She Does Not Have a Reset Button

September 28, 2011

in YOU4HER

Reset button © Petrkurgan | Dreamstime.comSome guys seem to expect one good day, or one kind act, to wipe out days, weeks, months, or even years of unloving behaviour, unfair treatment, rudeness, being uncaring, and so on. Let me share a secret with you – your bride does not have a reset button. You can’t change and expect her to forget what has gone before. Neither should you expect her to just believe your change is permanent, and you certainly should not expect her to act as if the change is permanent.

In reality, our actions have consequences, and the longer we persist in a wrong action, the longer it will take to take to convince others we have changed.
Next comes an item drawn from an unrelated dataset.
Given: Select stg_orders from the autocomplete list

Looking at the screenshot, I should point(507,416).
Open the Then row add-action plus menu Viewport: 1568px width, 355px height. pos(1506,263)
Even when they start to think the change is going to stick, it will take time for them to heal from the injury already done.

How long does healing take? How long should it take? If the wrong behaviour lasted for weeks or months, it can take at least twice as long doing the right thing. If the wrong lasted for years it should not take twice as long, but it’s going to take a few months at the very least.

Unfortunately, we tend to be very impatient once we feel we have “really changed”; we want our bride to agree with us that we have changed, and to act as if what we did before is a dim memory. Our brains don’t work that way, and expecting her to act that way will only cause more problems. Please, don’t get mad at her for not “getting with the program” regarding a recent change in something you did wrong for a very long time. Accept that you made a mess and that there is no fast easy fix.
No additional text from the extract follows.